From Vladimir Nabokov’s Pale Fire:

All colors made me happy: even gray.
My eyes were such that literally they
Took photographs.

XXXII.

Posted in Uncategorized on 17 May 2008 by ms. v

From The Aviator:

Howard Hughes: I feel like a little adventure.

Katherine Hepburn: Do your worst, Mr. Hughes.

*****

Katherine Hepburn: Howard, we’re not like everyone else. Too many acute angles. Too many eccentricities. We have to be very careful not to let people in or they’ll make us into freaks.

Howard Hughes: Kate, they can’t get in here. We’re safe.

XXXI.

Posted in Uncategorized on 17 May 2008 by ms. v

The little redheaded boy shrieks as the train emerges into light.  His redheaded mother, her arms covered with stars stamped in blue ink, lifts him onto the seat.  He presses his face against the window, watches the rooftops go by.

In the stations near 125th St., where the train is submerged just beneath the hills of upper Broadway, light filters onto the track through grates in the sidewalk.  Dark grey paint peels in thick flakes off the metal beams between the track and the grate.  Shadows stir the light like waves and I feel we are underwater, trains sliding in and out of the station, divers exploring a reef, a kelp forest.

XXX.

Posted in Uncategorized on 11 May 2008 by ms. v

From The Names of Things by Susan Brind Morrow, a strange and wonderful book about her life, travel in Egypt, and the roots of language:

You could begin with the crab that scratches in the sand. The name of the animal is the action or sound it makes, or its color. The name parents other like meanings belonging to other things, leaving the animal behind: grapho (Greek–to scratch, and so, to write), gramma (the scratches), graph, grammar, grab. …

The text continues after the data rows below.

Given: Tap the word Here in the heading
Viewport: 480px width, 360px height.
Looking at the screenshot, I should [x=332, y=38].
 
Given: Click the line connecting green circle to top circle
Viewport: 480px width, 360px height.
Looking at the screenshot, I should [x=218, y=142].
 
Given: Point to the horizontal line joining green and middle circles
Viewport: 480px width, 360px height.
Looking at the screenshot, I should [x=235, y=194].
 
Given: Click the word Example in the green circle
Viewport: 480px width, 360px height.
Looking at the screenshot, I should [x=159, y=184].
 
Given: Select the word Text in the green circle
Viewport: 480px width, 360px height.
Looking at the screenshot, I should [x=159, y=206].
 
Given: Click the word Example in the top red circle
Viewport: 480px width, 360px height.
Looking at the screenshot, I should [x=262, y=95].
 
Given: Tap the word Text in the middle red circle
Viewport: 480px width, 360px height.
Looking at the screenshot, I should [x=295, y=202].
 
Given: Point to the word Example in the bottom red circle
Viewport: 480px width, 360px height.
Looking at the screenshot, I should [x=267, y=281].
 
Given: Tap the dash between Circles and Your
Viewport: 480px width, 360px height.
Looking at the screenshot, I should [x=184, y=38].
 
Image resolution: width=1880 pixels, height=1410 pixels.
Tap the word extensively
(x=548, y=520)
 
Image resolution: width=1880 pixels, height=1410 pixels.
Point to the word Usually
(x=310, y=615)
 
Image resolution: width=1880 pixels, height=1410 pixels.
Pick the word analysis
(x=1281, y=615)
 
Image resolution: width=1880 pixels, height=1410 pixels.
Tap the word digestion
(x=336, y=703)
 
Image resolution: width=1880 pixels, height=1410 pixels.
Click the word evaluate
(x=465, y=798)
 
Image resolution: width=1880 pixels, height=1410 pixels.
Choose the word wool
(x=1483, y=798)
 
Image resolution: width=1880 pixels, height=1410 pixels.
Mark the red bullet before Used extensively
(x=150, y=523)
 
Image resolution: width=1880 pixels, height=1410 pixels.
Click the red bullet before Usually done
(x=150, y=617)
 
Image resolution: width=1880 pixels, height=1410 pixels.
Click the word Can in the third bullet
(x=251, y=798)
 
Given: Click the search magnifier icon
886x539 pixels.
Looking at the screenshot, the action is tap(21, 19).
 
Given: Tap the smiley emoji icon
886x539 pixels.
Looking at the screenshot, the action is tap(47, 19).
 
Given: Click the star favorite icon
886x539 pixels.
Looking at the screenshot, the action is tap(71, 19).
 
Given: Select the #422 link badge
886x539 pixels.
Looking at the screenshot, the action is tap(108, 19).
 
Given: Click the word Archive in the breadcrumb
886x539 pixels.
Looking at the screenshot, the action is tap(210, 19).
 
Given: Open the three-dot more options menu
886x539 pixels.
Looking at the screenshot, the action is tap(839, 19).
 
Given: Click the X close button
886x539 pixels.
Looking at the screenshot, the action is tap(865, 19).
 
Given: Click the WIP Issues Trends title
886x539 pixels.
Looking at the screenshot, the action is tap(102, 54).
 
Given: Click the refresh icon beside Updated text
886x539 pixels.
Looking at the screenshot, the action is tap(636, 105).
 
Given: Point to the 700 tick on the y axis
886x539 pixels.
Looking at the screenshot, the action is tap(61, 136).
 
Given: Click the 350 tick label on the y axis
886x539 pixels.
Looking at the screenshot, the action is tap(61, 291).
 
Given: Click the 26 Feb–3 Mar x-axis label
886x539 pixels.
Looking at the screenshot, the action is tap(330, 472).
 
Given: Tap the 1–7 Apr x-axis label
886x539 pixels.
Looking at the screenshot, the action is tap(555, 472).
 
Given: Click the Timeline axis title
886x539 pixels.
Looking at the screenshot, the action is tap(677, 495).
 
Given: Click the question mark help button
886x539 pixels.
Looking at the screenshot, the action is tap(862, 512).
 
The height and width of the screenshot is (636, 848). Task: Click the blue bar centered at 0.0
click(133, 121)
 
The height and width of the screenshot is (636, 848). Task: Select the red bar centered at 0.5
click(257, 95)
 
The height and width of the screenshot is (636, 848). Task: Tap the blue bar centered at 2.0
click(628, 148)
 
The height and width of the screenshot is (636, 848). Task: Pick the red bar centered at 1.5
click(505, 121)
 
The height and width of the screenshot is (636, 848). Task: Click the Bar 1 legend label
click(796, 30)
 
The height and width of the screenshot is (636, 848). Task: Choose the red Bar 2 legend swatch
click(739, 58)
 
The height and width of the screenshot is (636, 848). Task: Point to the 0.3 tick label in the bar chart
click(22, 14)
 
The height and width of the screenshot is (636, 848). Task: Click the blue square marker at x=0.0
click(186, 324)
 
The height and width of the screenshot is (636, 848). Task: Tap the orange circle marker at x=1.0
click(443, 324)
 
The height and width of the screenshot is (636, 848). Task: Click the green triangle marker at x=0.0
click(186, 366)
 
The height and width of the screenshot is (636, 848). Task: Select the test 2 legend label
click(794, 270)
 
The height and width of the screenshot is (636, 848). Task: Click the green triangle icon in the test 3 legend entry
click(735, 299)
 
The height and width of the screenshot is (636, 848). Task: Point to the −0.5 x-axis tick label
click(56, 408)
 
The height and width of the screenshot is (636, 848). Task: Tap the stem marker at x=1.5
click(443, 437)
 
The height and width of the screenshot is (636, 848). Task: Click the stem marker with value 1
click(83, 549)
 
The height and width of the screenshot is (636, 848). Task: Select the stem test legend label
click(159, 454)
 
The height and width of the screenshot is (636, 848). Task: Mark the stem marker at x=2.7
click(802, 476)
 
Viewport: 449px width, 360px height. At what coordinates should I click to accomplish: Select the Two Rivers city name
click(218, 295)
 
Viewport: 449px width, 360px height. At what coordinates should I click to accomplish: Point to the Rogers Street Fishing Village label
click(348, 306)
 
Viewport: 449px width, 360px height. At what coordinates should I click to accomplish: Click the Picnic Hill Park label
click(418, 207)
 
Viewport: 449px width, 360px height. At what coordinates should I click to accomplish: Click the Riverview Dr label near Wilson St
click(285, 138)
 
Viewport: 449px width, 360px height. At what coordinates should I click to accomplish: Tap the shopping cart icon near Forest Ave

… Words begin as description. They are prismatic, vehicles of hidden, deeper shades of thought. You can hold them up at different angles until the light bursts through in an unexpected color. The word carries the living thing concealed across millennia.

The hapax legomenon, a word used only once in text or in a particular body of text: nortelrye in Chaucer, slaepwerigne in Old English.  From there I find the nonce word, a word created for a particular need but not expected to be needed again: slithy, surlecultant, unidexter, quark (from James Joyce). Nonce words sometimes get picked up and used when they scratch the right language itch. Sniglets and portmanteau words follow.

Brind Morrow drops Arabic words here and there into her text, and in them, I see Turkish words. “Cairo is um a dunya, Mother of the World,” she writes. “Dunya” means “world” in Turkish, as well. Do these languages have similar grammatical structures, I wonder?

XXIX.

Posted in Uncategorized on 4 May 2008 by ms. v

The window went white, then a brighter white, then the rooftops became grey forms visible as through a veil.

XXVIII.

Posted in Uncategorized on 27 April 2008 by ms. v

There’s something about this article and slideshow of Jill Freedman’s work that seems unspeakably sad to me.  I mean, these are beautiful photographs.  The subjects have so much dignity.  To come back to New York and cry at the loss of the grittiness - well, I understand that, looking at these pictures, but it’s also sad, because to me vast change is as much a piece of New York as any one moment in its history.  But maybe if I’d been there then, I’d feel differently.

XXVII.

Posted in Uncategorized on 25 April 2008 by ms. v

From The Right Stuff, by Tom Wolfe:

One of the phrases that kept running through the conversation was “pushing the outside of the envelope.”  The “envelope” was a flight-test term referring to the limits of a particular aircraft’s performance, how tight a turn it could make at such-and-such a speed, and so on.  “Pushing the outside,” probing the outer limits, of the envelope seemed to be the great challenge and satisfaction of flight test.  At first “pushing the outside of the envelope” was not a particularly terrifying phrase to hear.  It sounded once more as if the boys were just talking about sports.